So today I want to talk about prayer, and specifically I want to talk about praying for your future husband. Over the past few years the concept has followed me, but I never really thought much about it. My mom's always said she prays God will bring me the right man. My grandmother has said the same thing. Countless people at churches have even made comments along the lines of, "we pray God brings a good Christian man into your life." However, I had never personally considered praying for my future husband until a few months back.
It all started when I began reading a stack of christian books for reviews. Most of the books focused on modesty, serving God as a young woman, and courtship. One thing I found in all three categories was this concept of praying for your future husband. Yes, you, me, single girls and women praying for our future husbands. Not your parents, grandparents, or other christian leaders. Of course having their support through prayer is a huge blessing and certainly not something to be over looked, but if you don't take part in those prayers then you're missing out on a whole different type of blessing.
Now first off, these books defined something. They defined the difference between praying for A future husband and praying for YOUR future husband. Trust me, there's a huge difference. Praying for a future husband is basically asking God to show you who He wants you to spend the rest of your life with. Whereas praying for your future husband is a lot more personal. This type of prayer is focused directly on your husband. Its not a prayer to find him, but a prayer for him.

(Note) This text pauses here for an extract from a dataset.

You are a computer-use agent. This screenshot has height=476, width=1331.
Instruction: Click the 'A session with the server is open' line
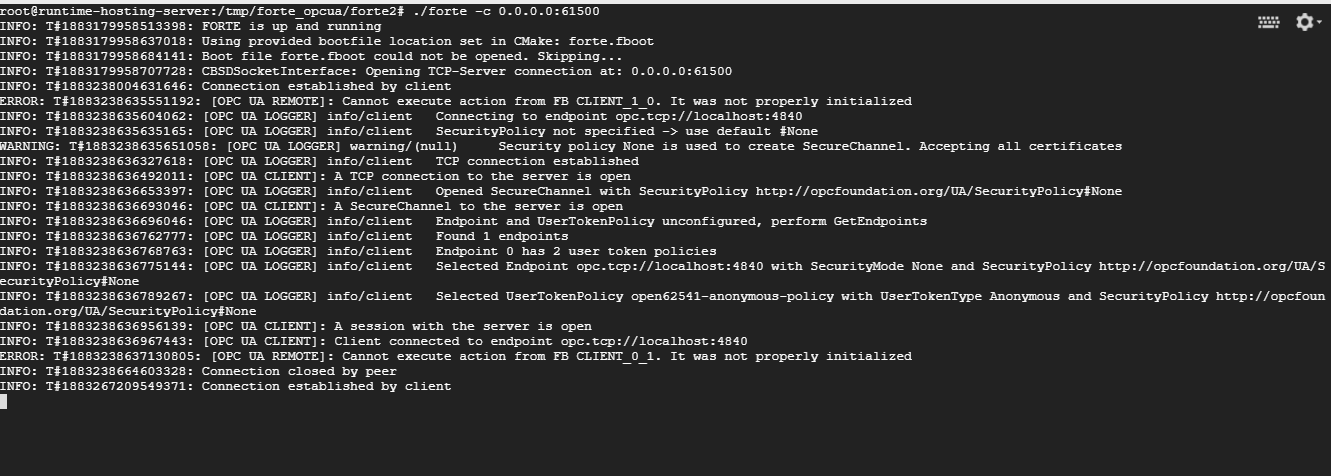(296, 326)
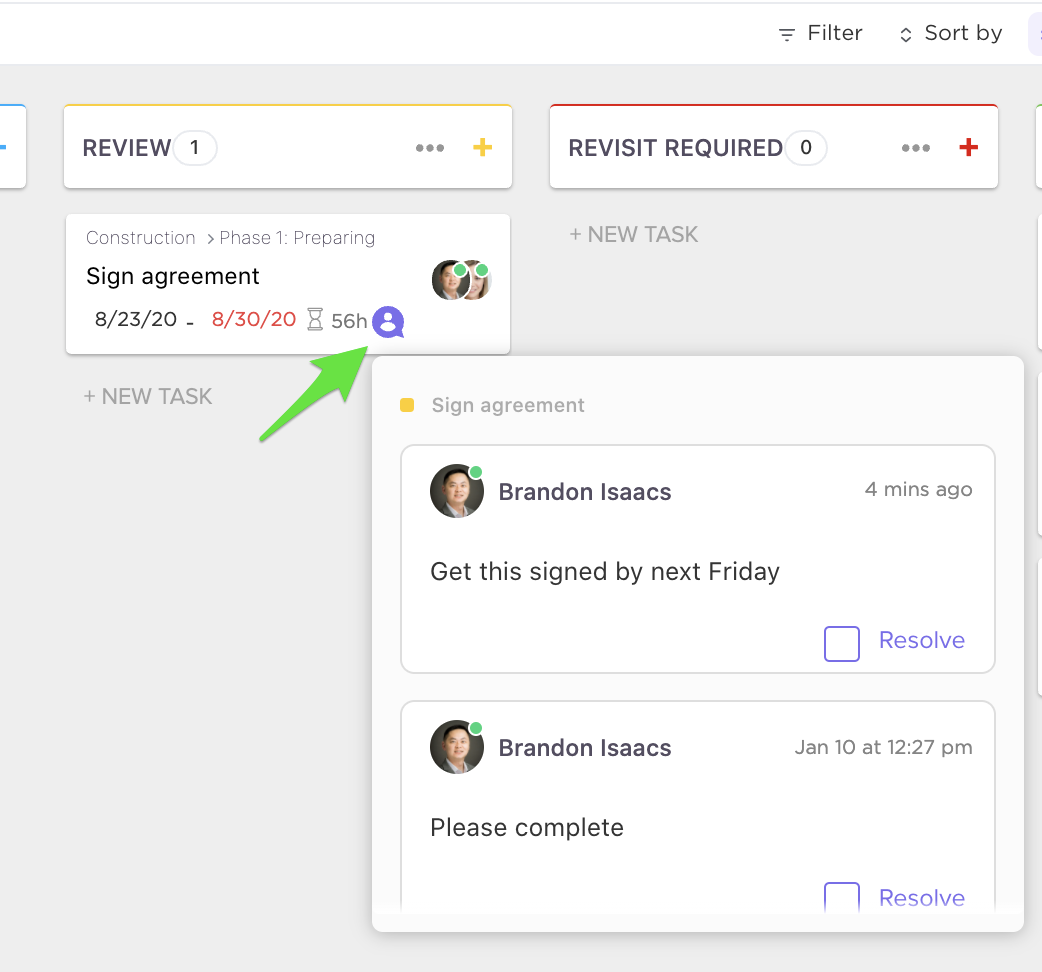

Okay, I'll admit it. When I first read 'pray for him' my mind was boggled. How on earth can I pray for someone I don't even know yet? Why should I pray for him, I don't know anything about him? But those questions were putting a limit on God's power, not to mention putting the spotlight on my feeble faith. That's when I decided this was something I needed to do. My sin nature (or at least the questioning part) was trying to pull me away from something. I wanted to know what that something was.
So there I was ready to start praying for my future husband, but there was still a big issue. What should I pray for him? Since we don't know each other how can I know what he's struggling with or what he needs? Silly me. Sometimes we can be so blind can't we? The answer was right there in the books and in the scriptures. Modesty is a very big issue in this modern world. Every single one of us struggle with it, boys and girls alike. There was an answer! I could pray that God would help to keep my future husband pure, and not only physically, but also mentally and spiritually. How about serving God? The top qualification for my future husband is he must be a born again believer. However, one can be a christian and not serve God. That's not something I want in a husband. I want a strong leader, one that will lead a household both physically and spiritually. There was something else I could pray for! This was a prayer that God will lead my future husband and help him to grown into a servant of God. But what about courtship? How does that affect my future husband? Admittedly this one took a lot of searching, until I realized that courtship was a conviction laid upon my parent's heart through scripture. I want my future husband to be a man of God's Word. I could pray that my future husband will treasure God's word and not just read it on Sundays. I pray that he will diligently read the word of God and turn to it for guidance.
It turns out that I was off to a pretty good start. Since then new doors and new prayers have been opened up to me, some of which I hope to share with you in part two of 'Praying for Your Future Husband'. Until then I want to end this post by encouraging you to pray for your own future husband. Not only has it strengthened my relationship with God, but it's also laid down a firm foundation for a relationship later on in life. After all shouldn't the most beautiful relationship be one centered and focused around God? If a relationship that hasn't even formed yet is already so focused on God then I think something very beautiful will become of it. Now my only prayer is that young men of God are praying for their own future wives. I think it can safely be said that we are all in need of those prayers.